In the last year, I have seen up close some folks who have lost it all. First, one of the men with whom I work had his house burn to the ground while he was at work. He and his family lost almost everything they owned. Just yesterday, my sister and her son, daughter-in-law, kids and a friend were traveling in their motor home. The engine caught fire; they got it off the road and within 5 minutes it was burned to the frame. They had packed for a long trip and in five minutes lost everything. In both cases, no one was hurt; so what was really lost? Things!

I'm not going to try and tell you that things are not important; we have trouble making it through life without some "things." I admit it, I have "my things" and I like them; they bring me comfort and sometimes pleasure and I really don't want to do without them if I don't have to. As hard as it is to lose our things, we all know that things can be replaced.

Now, some of you have experienced much greater losses, because you have lost husbands, wives, children, brothers, sisters, fathers and mothers or perhaps your best friend. You have lost people who were part of your life, or perhaps in a more personal way, you have lost some of yourself. Maybe you've lost a finger, a hand, a foot, your vision or your hearing, or perhaps you have lost an even more important thing: perhaps you have lost your hope, maybe even your faith.

I ran across a very short, but very profound proverb — supposedly of Bulgarian origin — that brings it all into focus: "God promises a safe landing, but not a calm passage." I remember the old hymn that has these words:

My hope is built on nothing less,
Than Jesus' blood and righteousness.
I dare not trust the sweetest frame,
But wholly trust in Jesus' Name.
On Christ the solid Rock I stand,
All other ground is sinking sand;
All other ground is sinking sand.

Paul gives sound words of wisdom for Timothy to share with other Christians.
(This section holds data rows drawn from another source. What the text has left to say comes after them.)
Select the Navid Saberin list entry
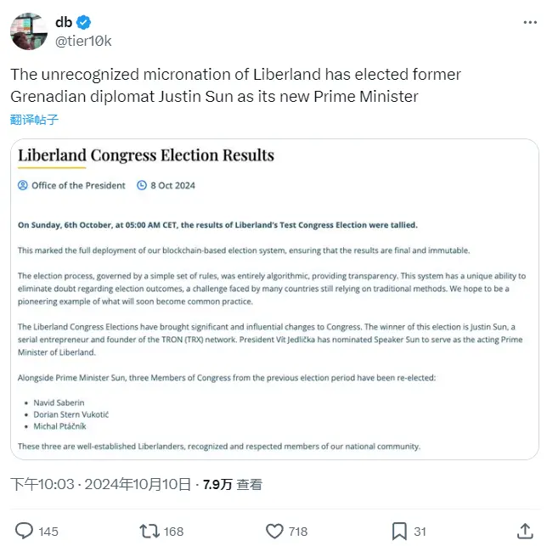Image resolution: width=547 pixels, height=546 pixels. [x=60, y=402]
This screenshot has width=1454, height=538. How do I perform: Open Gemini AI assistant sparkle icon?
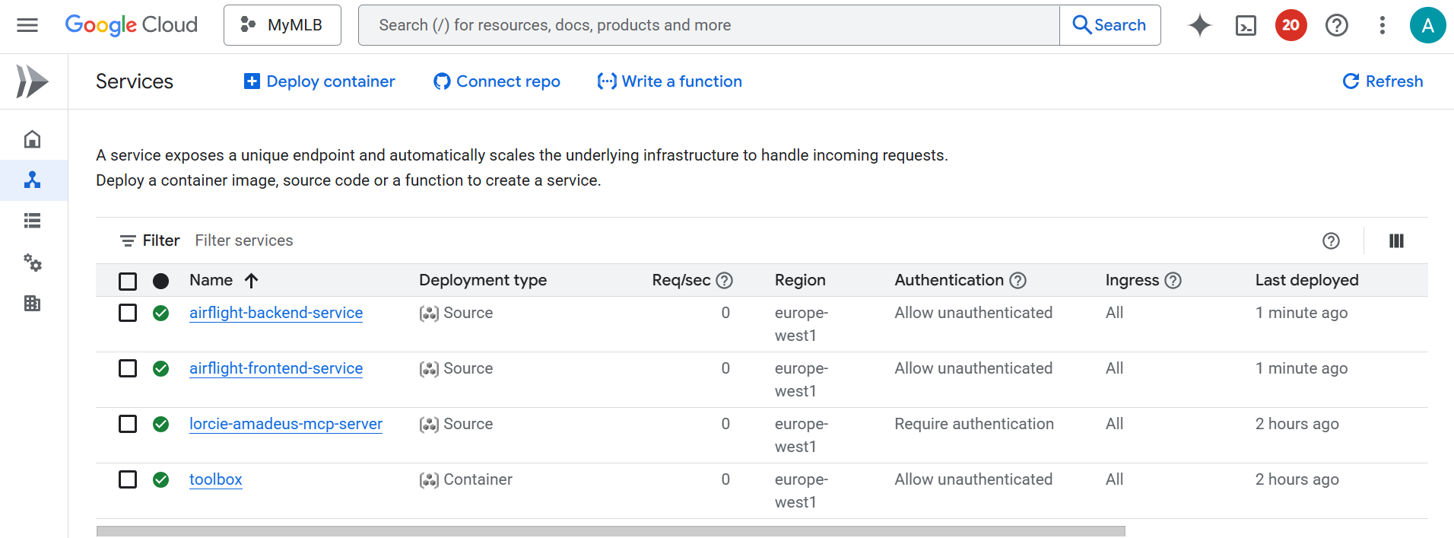1199,25
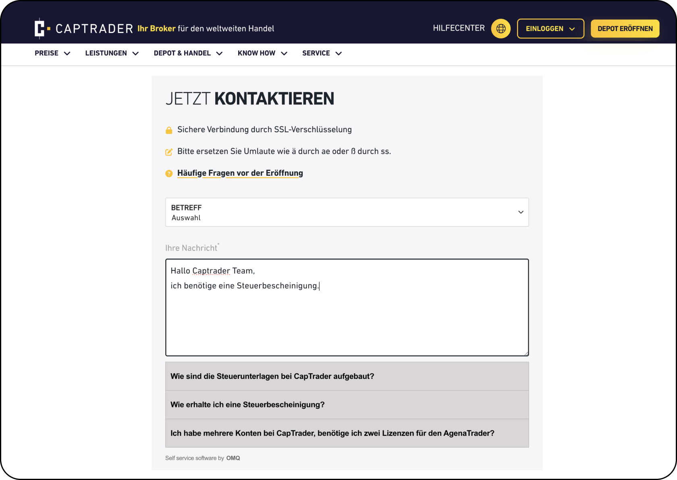677x480 pixels.
Task: Click the yellow question mark icon
Action: coord(169,174)
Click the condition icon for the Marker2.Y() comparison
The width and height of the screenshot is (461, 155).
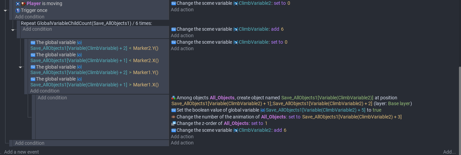pyautogui.click(x=33, y=43)
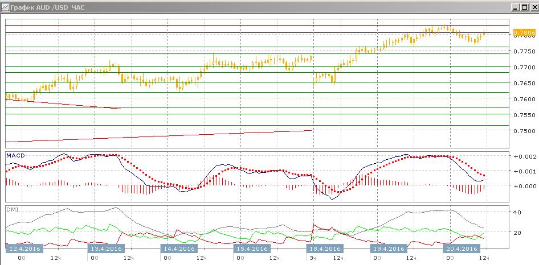Select the 14.4.2016 date marker
Screen dimensions: 539x265
(x=179, y=248)
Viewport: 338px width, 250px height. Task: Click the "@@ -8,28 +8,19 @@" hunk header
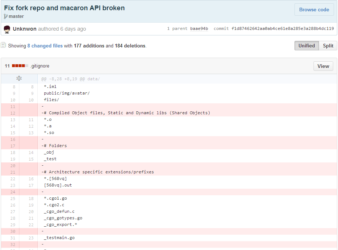pyautogui.click(x=70, y=79)
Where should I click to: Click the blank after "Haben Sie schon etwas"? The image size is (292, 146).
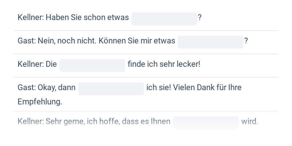tap(164, 19)
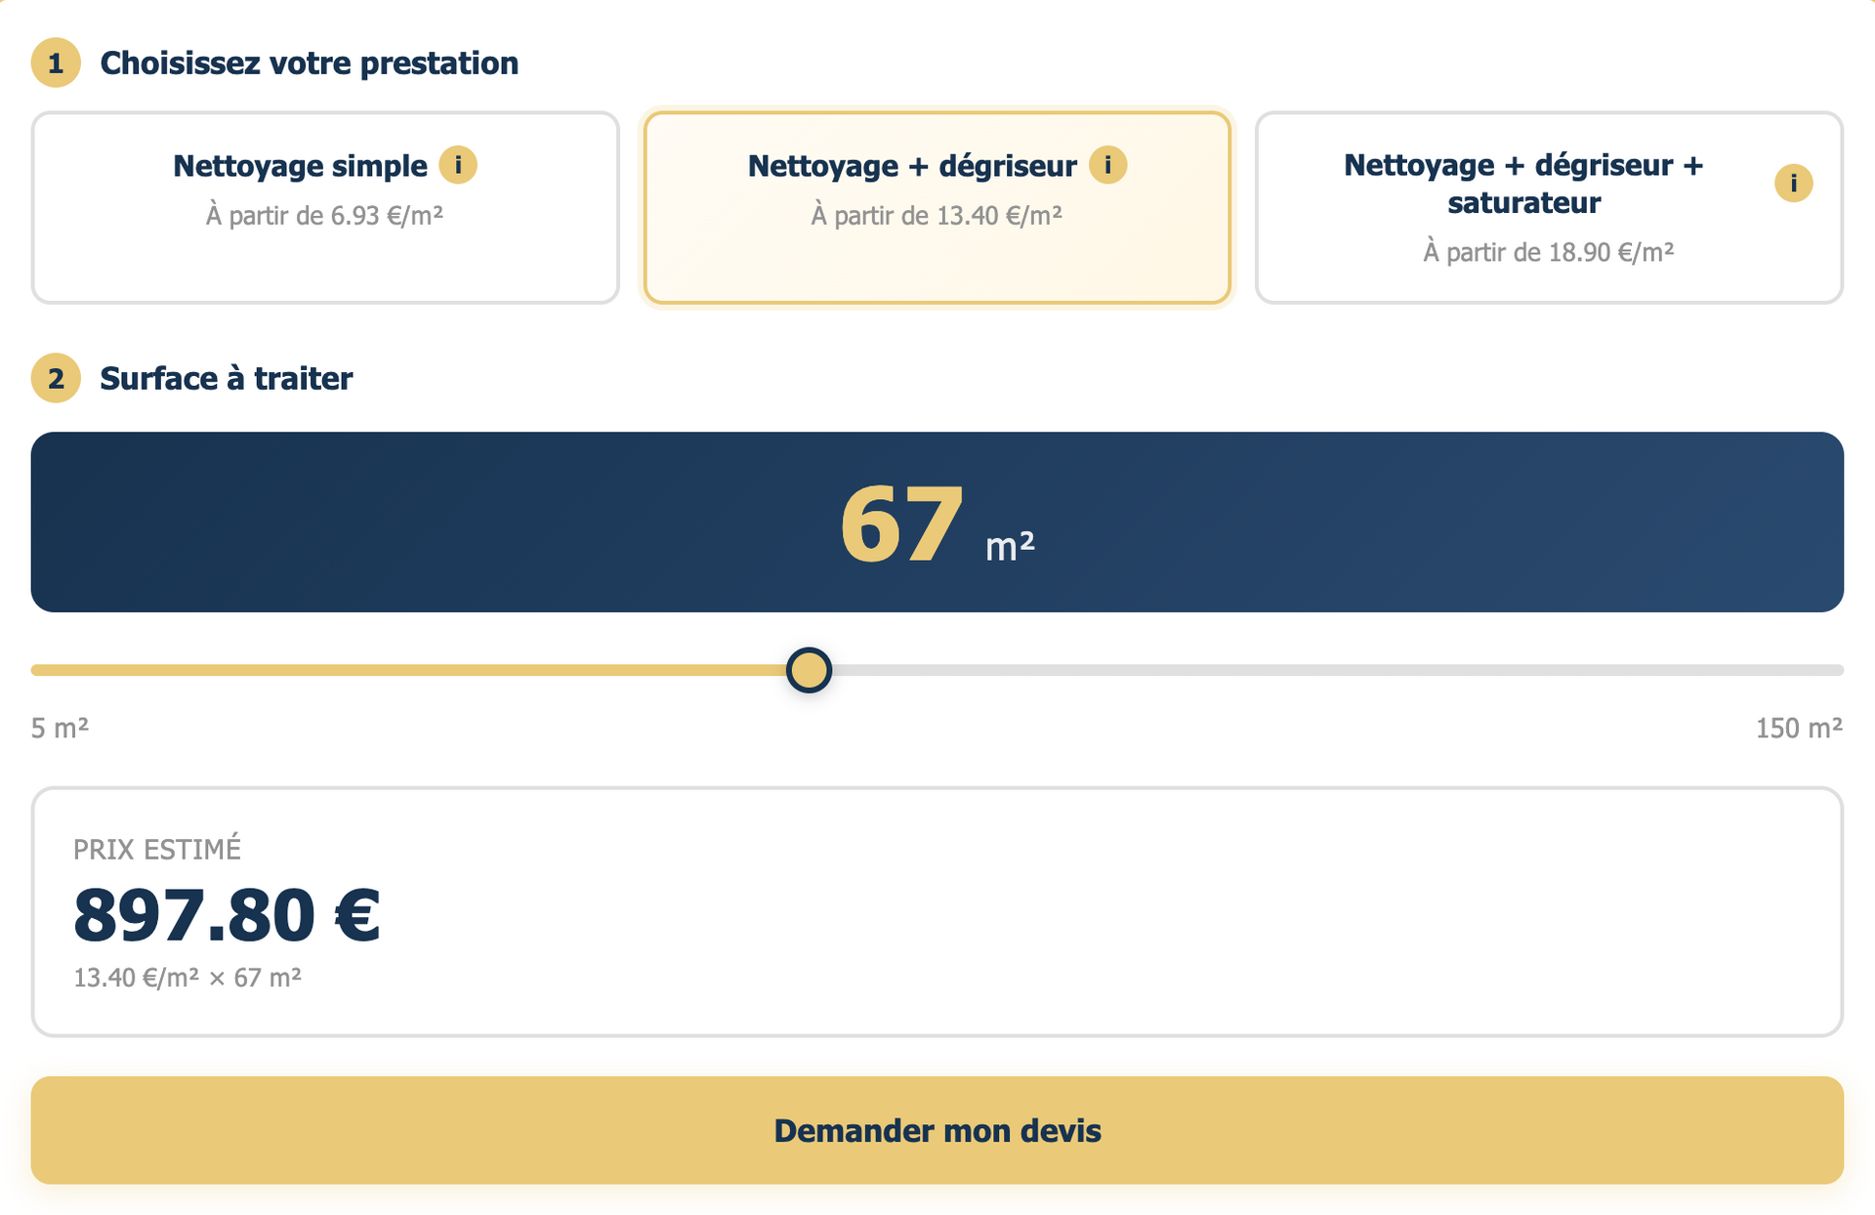The width and height of the screenshot is (1875, 1215).
Task: Click the Surface à traiter heading
Action: (227, 379)
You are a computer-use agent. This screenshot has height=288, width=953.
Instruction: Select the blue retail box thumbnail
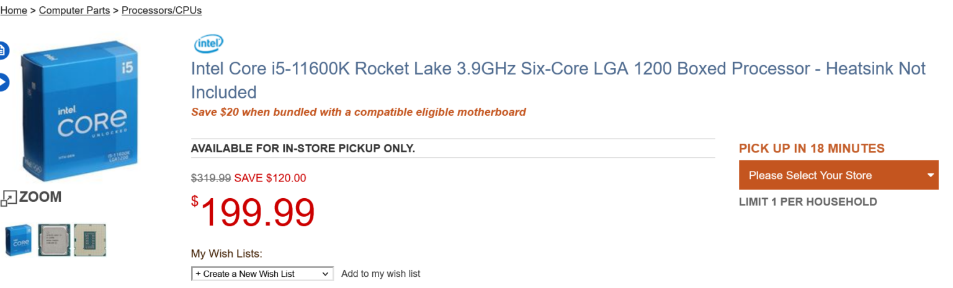pos(18,240)

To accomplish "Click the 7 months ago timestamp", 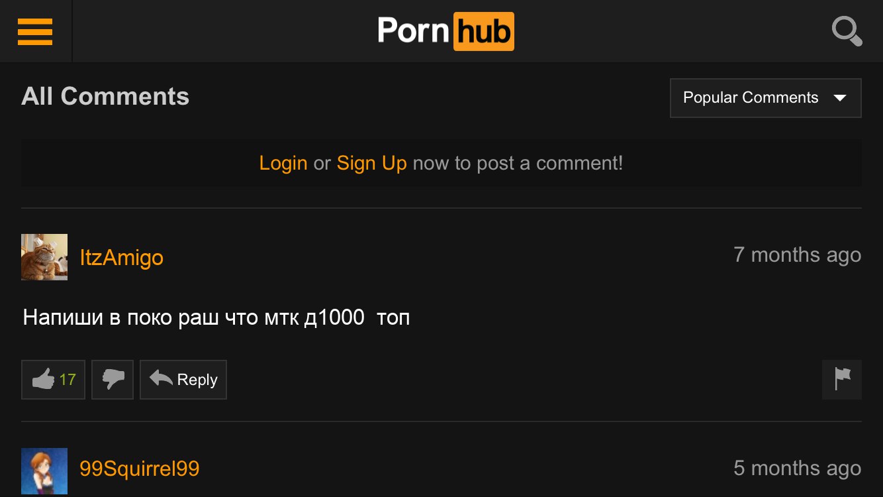I will [x=798, y=255].
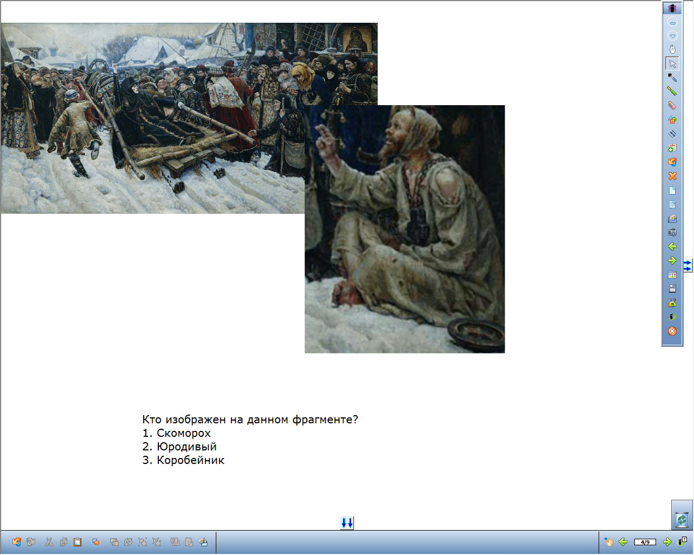Open the Page Sorter grid icon
Image resolution: width=694 pixels, height=555 pixels.
[672, 275]
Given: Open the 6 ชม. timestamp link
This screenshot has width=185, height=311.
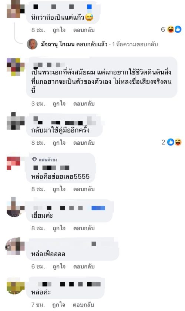Looking at the screenshot, I should pyautogui.click(x=38, y=266).
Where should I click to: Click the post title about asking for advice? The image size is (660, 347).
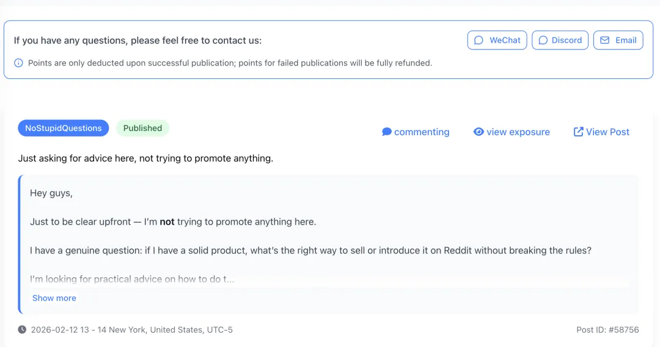tap(145, 159)
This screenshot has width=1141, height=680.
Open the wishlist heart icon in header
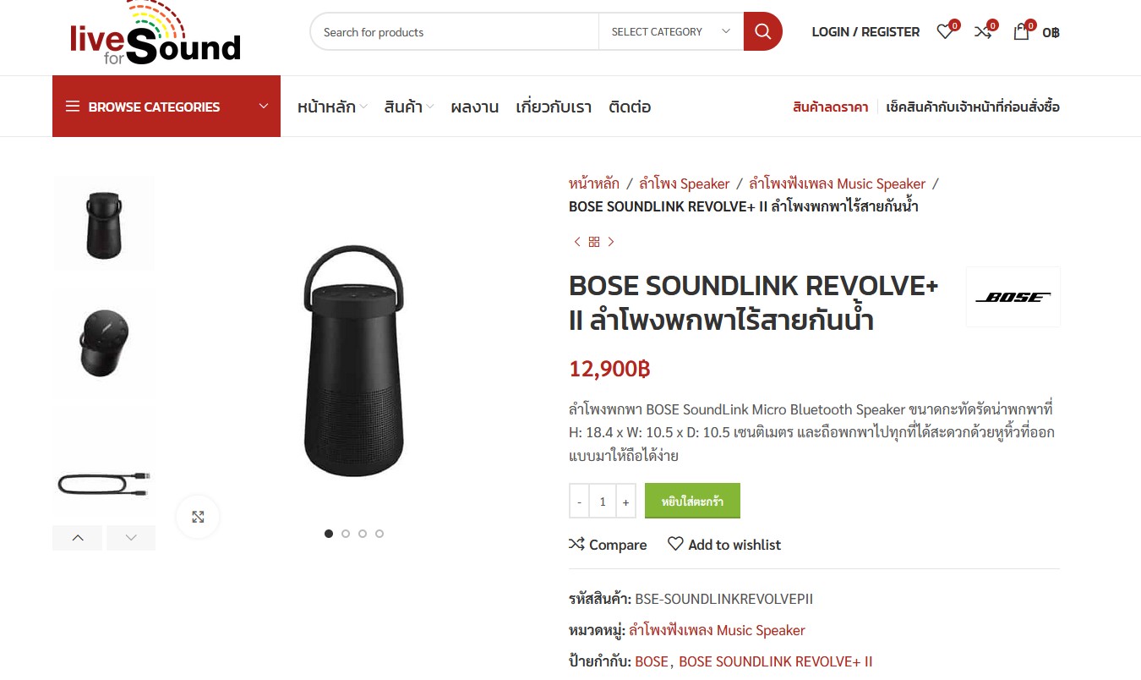tap(945, 32)
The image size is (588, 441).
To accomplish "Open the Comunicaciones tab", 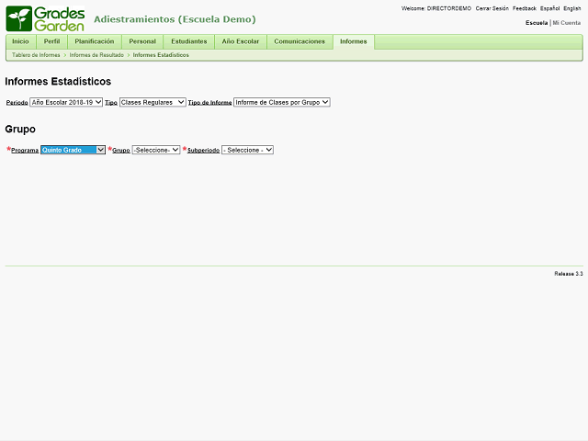I will (300, 41).
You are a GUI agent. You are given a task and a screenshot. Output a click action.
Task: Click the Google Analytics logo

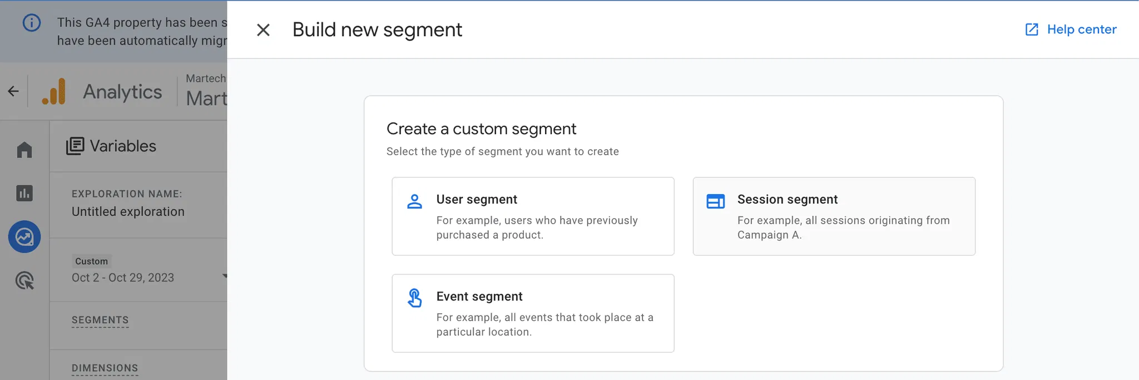(x=54, y=91)
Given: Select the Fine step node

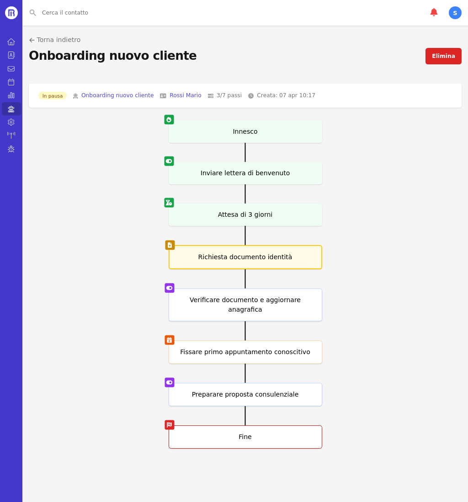Looking at the screenshot, I should point(245,437).
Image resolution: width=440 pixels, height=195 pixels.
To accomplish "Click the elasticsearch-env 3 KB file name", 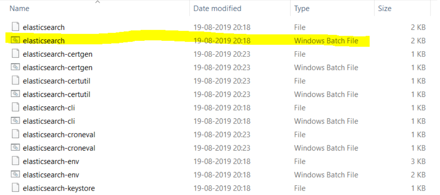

Notice what he has to say, because his advice is still very appropriate:

Command those who are rich in this present world not to be arrogant nor to put their hope in wealth, which is so uncertain, but to put their hope in God, who richly provides us with everything for our enjoyment. Command them to do good, to be rich in good deeds, and to be generous and willing to share. In this way they will lay up treasure for themselves as a firm foundation for the coming age, so that they may take hold of the life that is truly life (1 Timothy 6:17-19 NIV)

Where is your hope?
Let me ask you two very short, but very important questions:

What have you lost?

Where is your hope?

As for me, I've lost a few things and a few special people in my life. However, "My hope is built on nothing less, Than Jesus' blood and righteousness. I dare not trust the sweetest frame, But wholly trust in Jesus' Name!" for I know that God promises us a safe landing, if not a calm passage through this life.